635人でした。高級将校は二日市湯町の温泉旅館を宿舎にしていたようです。熊谷組社史は「昭和19年10月、運輸通信省の山家軍部委託地下施設工事」の簡単な記載があるだけで、極秘事項だったと推測されます。地元資料では「筑紫倉庫」となっています。
 このほか、旧筑紫小学校(筑紫村)に高射砲陣地が設営され、終戦直前米軍機の「西鉄筑紫駅銃撃」事件で数百人の死傷者を出す悲劇も起こりました。二日市小学校などにも軍隊が駐屯していました。

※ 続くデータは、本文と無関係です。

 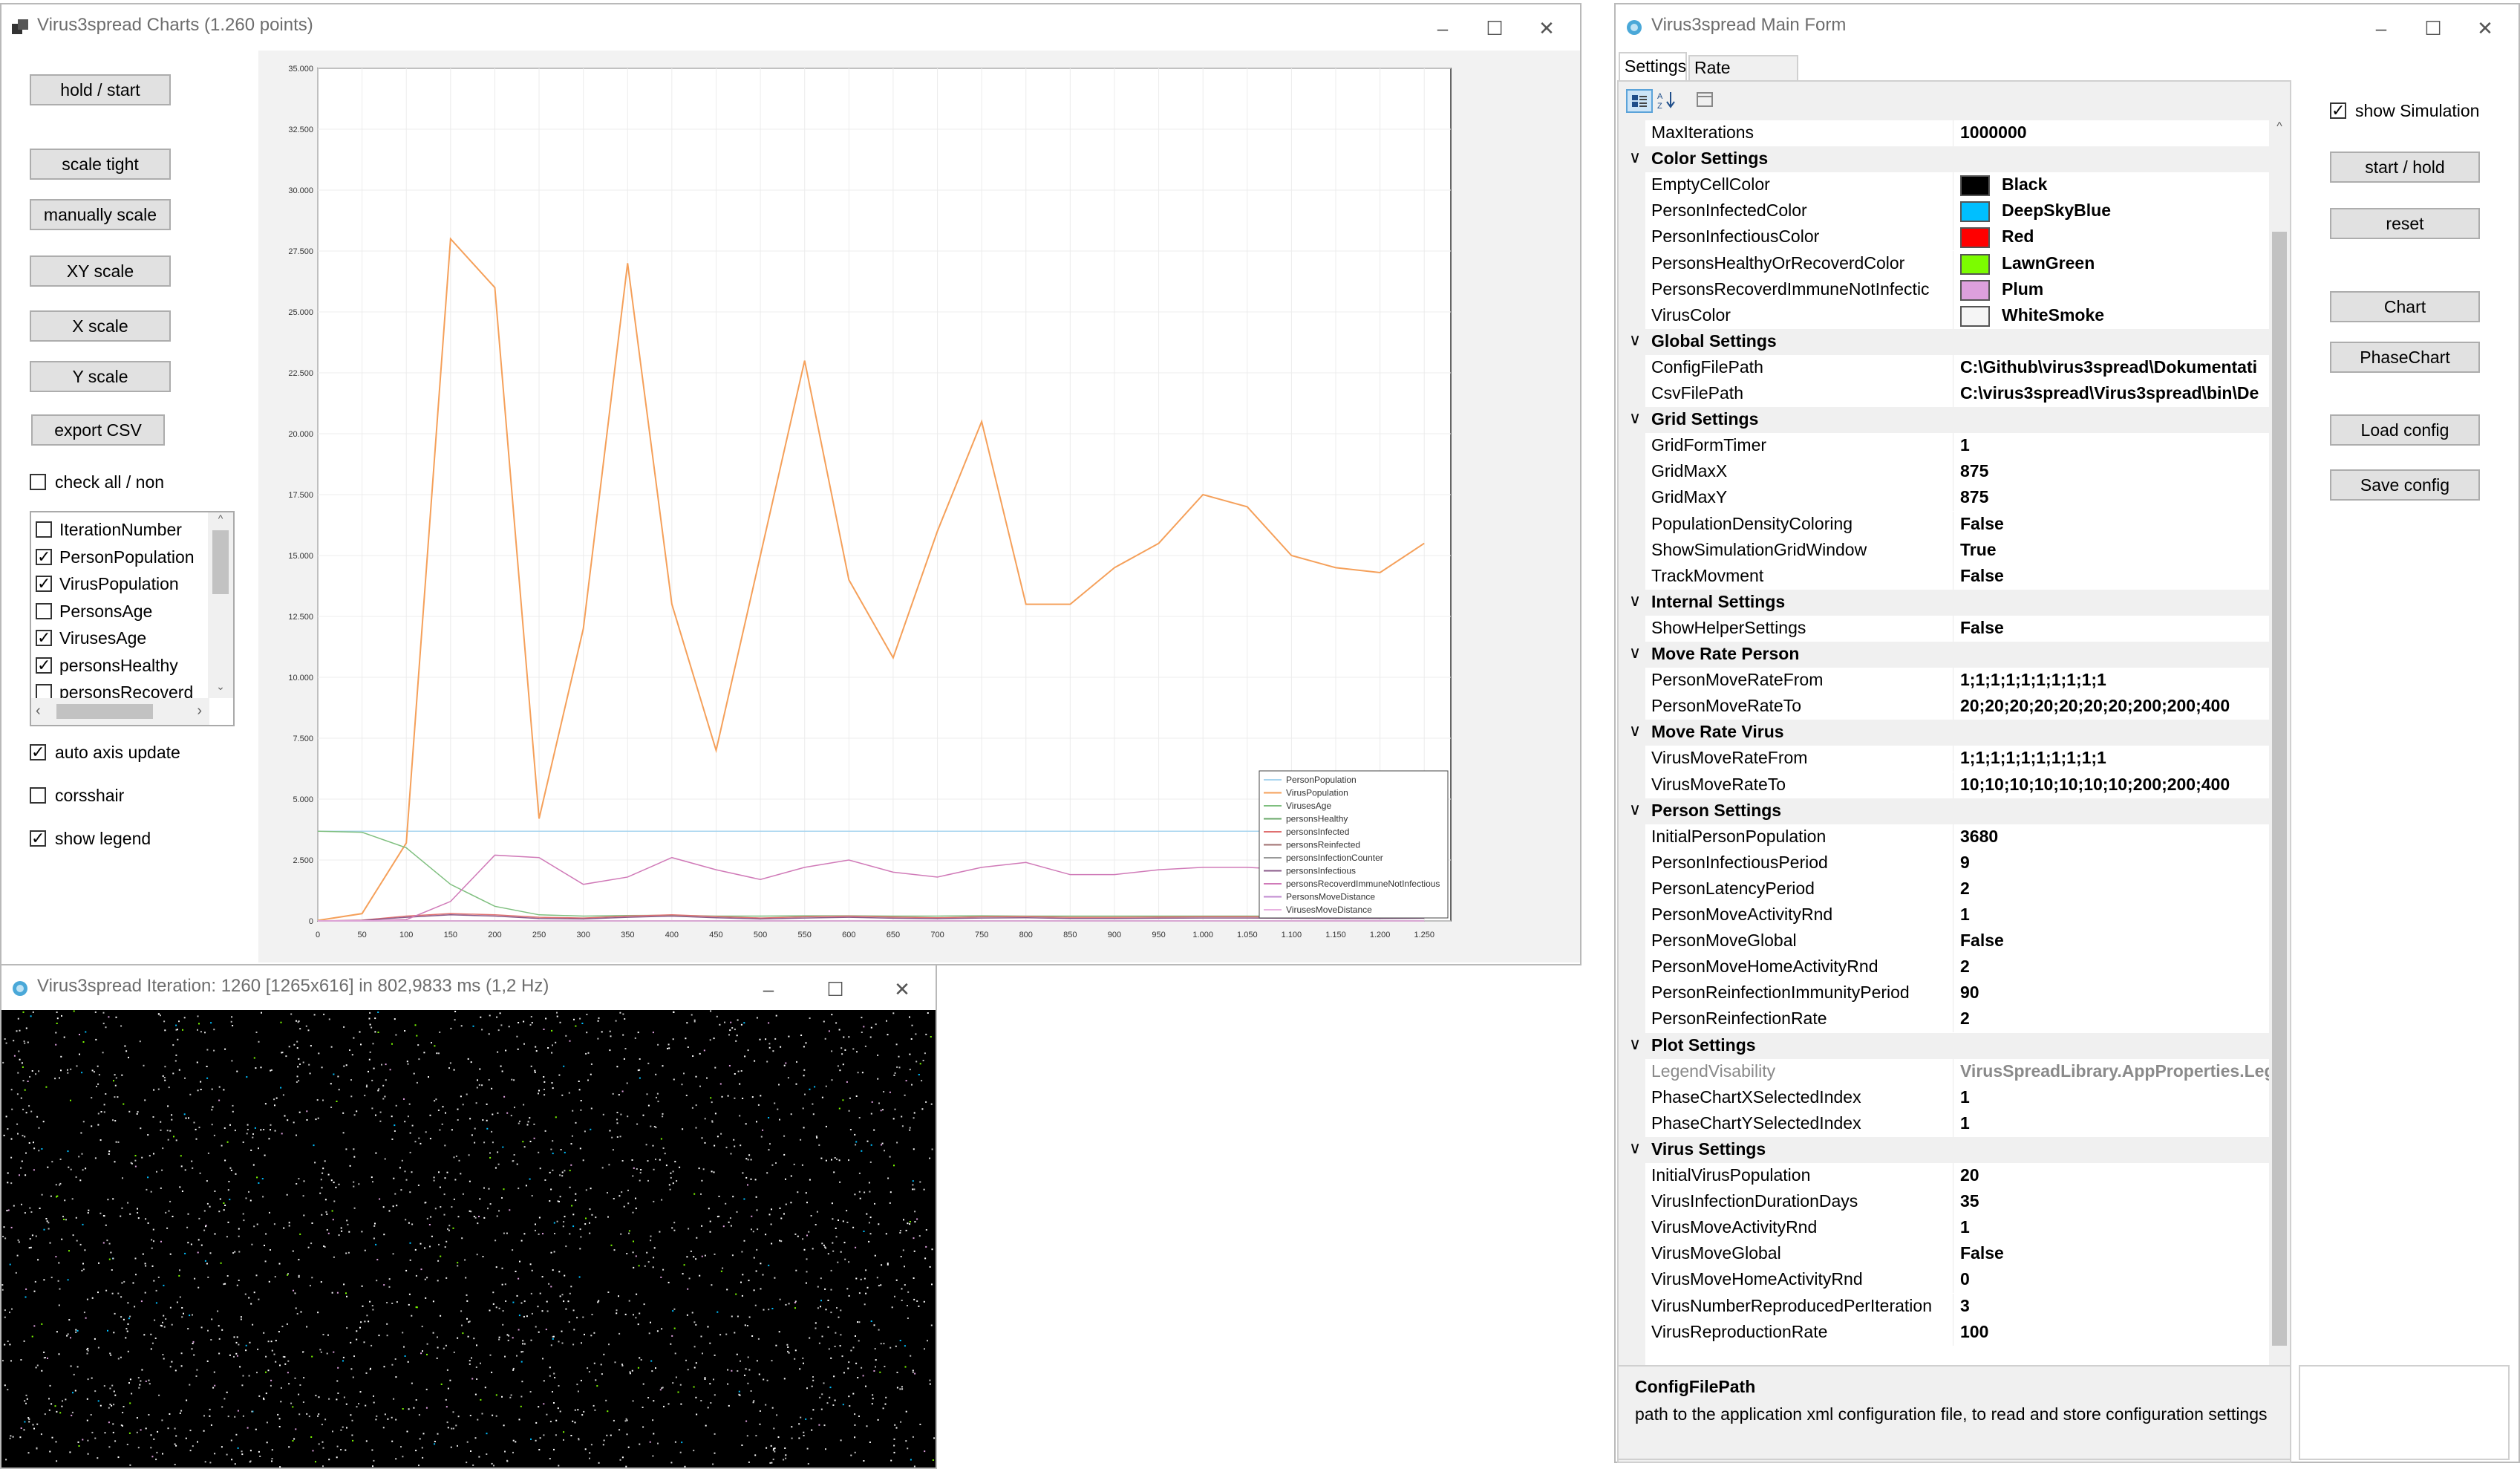 I want to click on property-row: PersonsRecoverdImmuneNotInfectic Plum, so click(x=1945, y=290).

  紫地区の松下金属九州工場(現三洋電気)は兵器工場となり、勤労動員の学生も投入して数百人が三交替制の激務を続けました。旧海軍で幻の戦闘機となった「震電」の製造が筑紫神社北側の九州飛行機製作所で続けられましたが、試験飛行機中に敗戦となりました。当時の国民歌謡「月月火水木金金」のように、休日返上の国家総動員体制という暗い時代でした。